Justine closed the yearbook and looked at her watch. “Damn it, Jack. I have to go. I’m meeting Christine on Melrose in twenty minutes. If I’m not there, she’ll bolt. Here’s an idea. Come with me. We can talk on the way in the car.”
“No, you go ahead,” I said. “This can wait. Honest. Tommy’s fine. I’m fine.”
Justine snapped her briefcase closed and picked up her handbag. She stood and put her hand on my shoulder.
Our eyes locked. She smiled, and for a second I thought she was going to lean down and kiss me. But she didn’t do that.
“Wish me luck,” she said. “I’ll need it with this girl.”
I said, “Good luck.” She said she’d see me later. Then I watched Justine through the multipaned windows as she walked up the street to her car and left me all alone.
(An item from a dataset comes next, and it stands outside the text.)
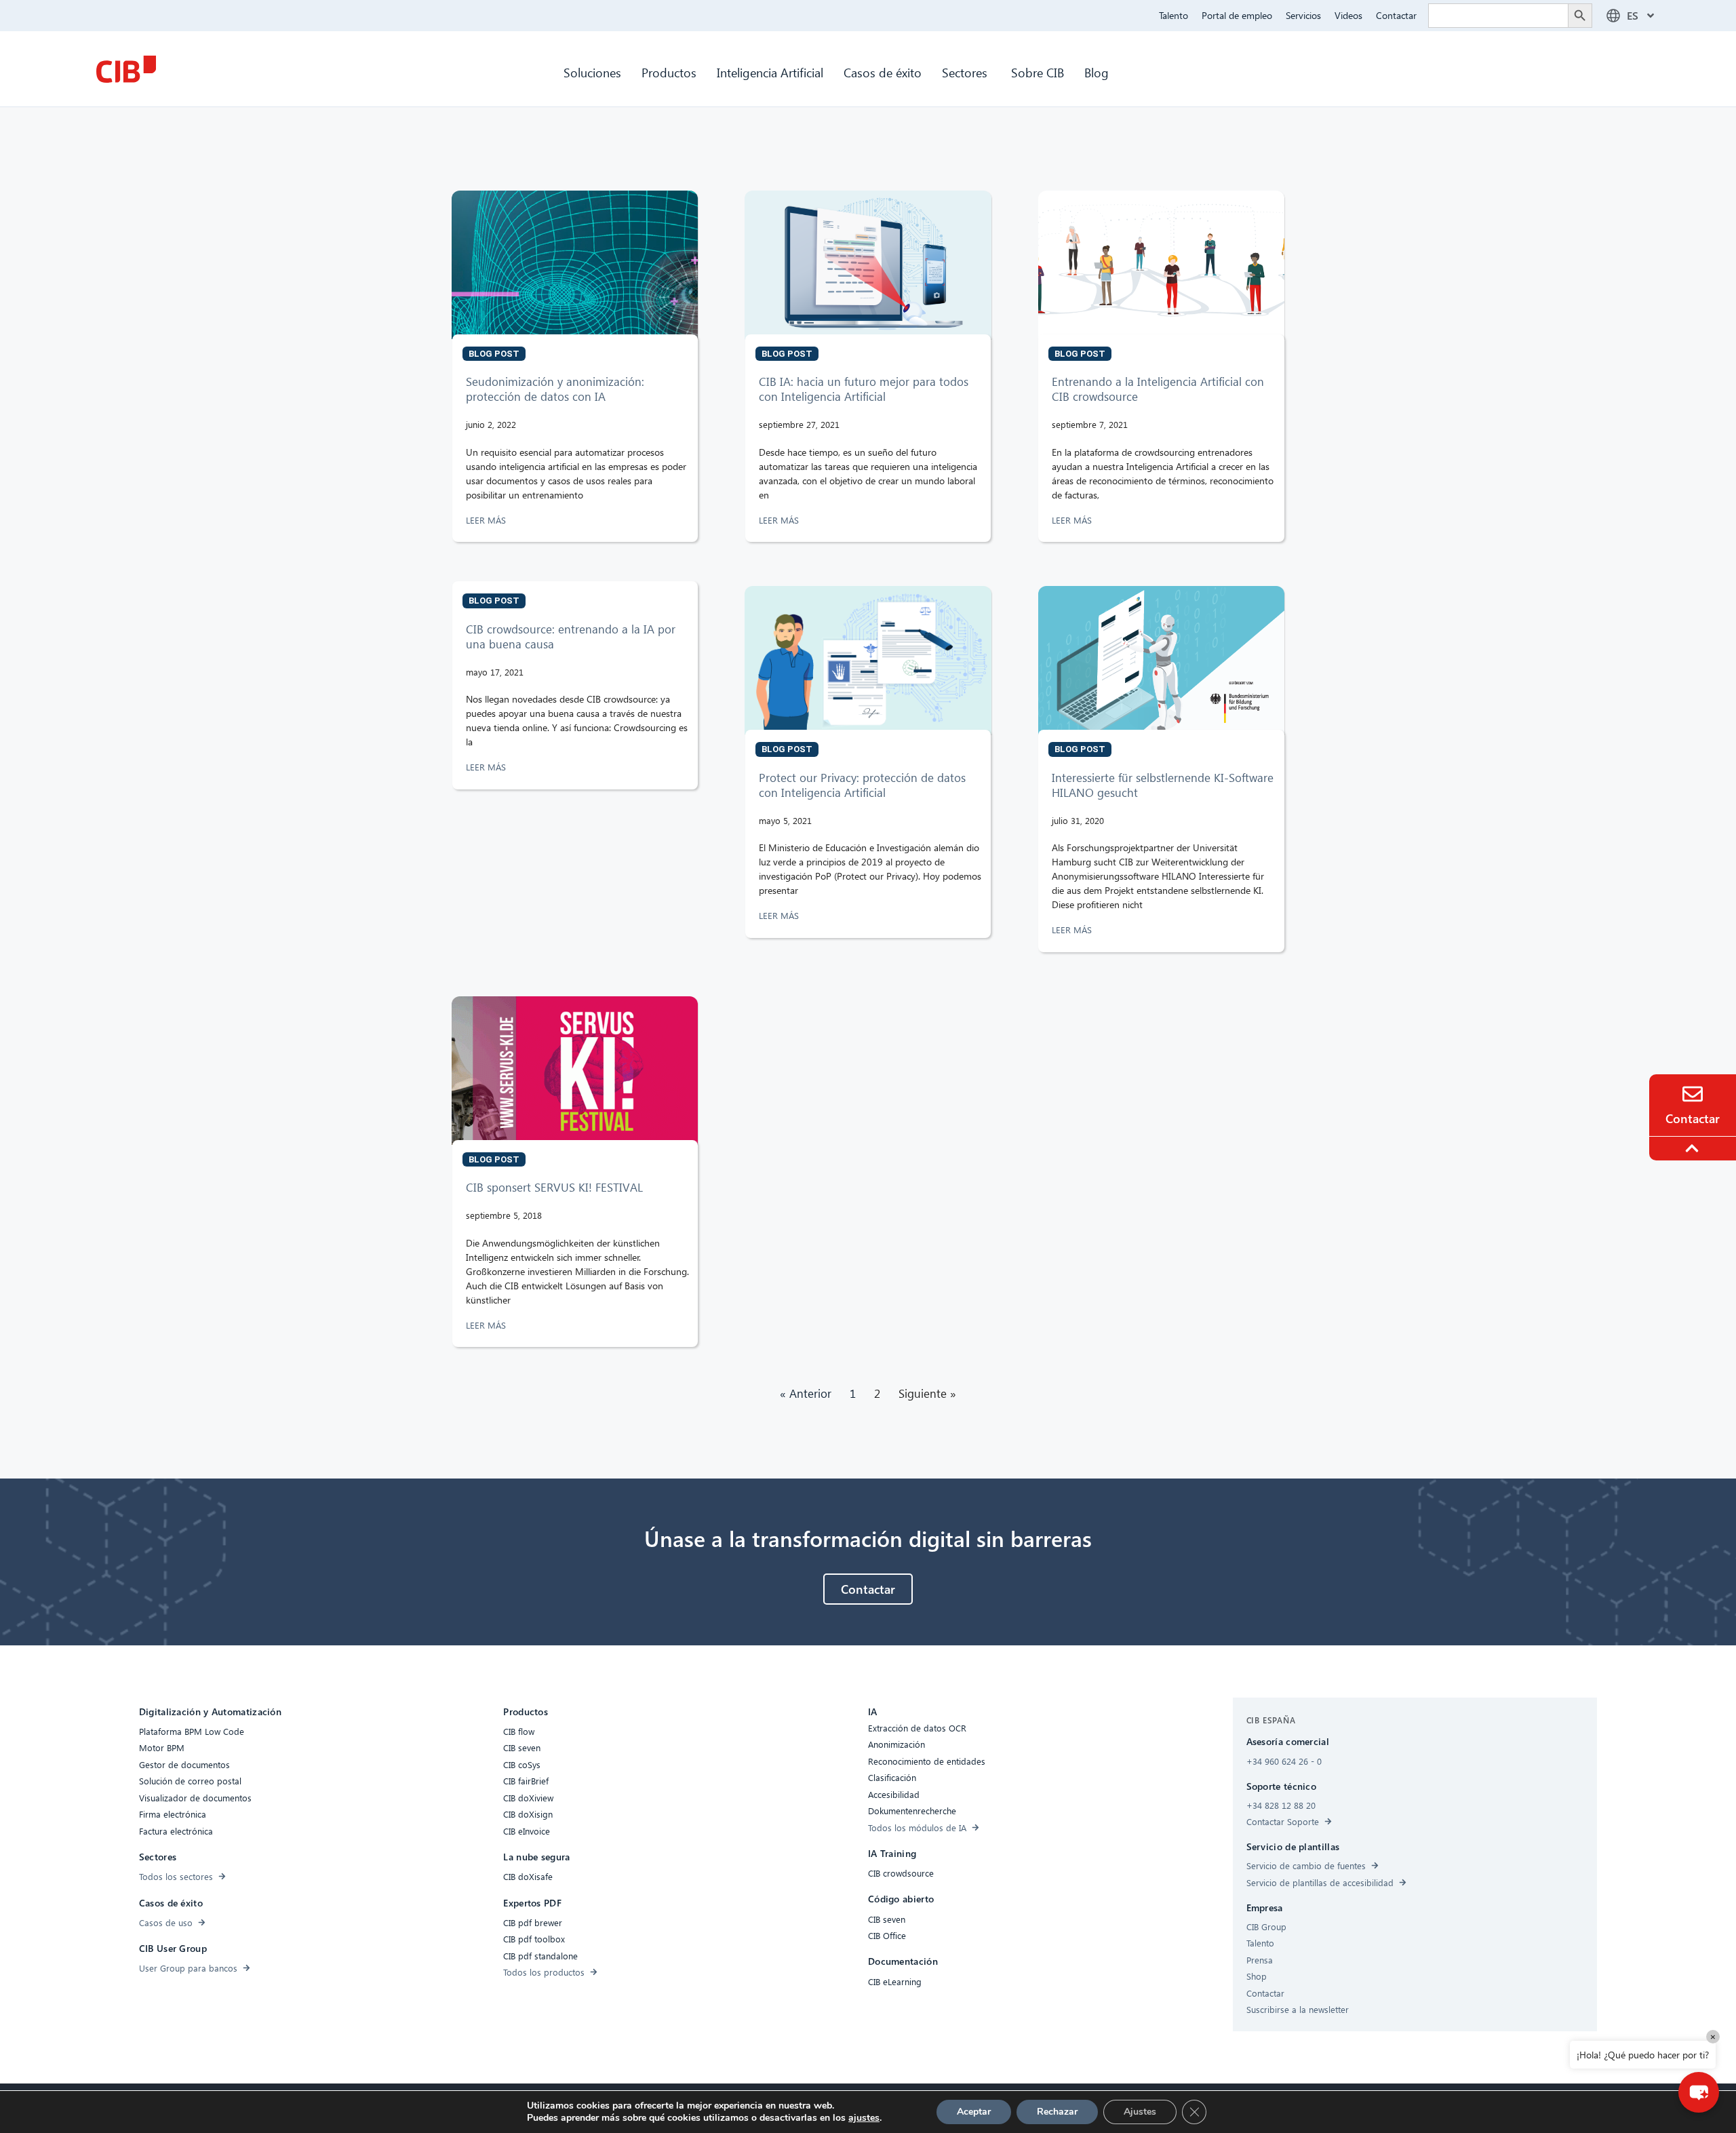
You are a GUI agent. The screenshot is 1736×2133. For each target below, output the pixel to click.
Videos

It’s what you deserve, Jack, I told myself.
Chapter 89
JUSTINE HAD BEEN seesawing for days between mindless optimism and gutless despair. If the e-mails Sci and Mo-bot had found on Jason Pilser’s computer could be trusted, the Street Freeks were going for another kill in just days. They had to be stopped somehow.
She could just about picture their target: a teen girl who was either cocky or naive, but either way, vulnerable to being talked into a careless rendezvous, and then, possibly, her death.
Justine’s head hurt thinking about it. She felt she was so close to the killer, but she knew she might fail anyway.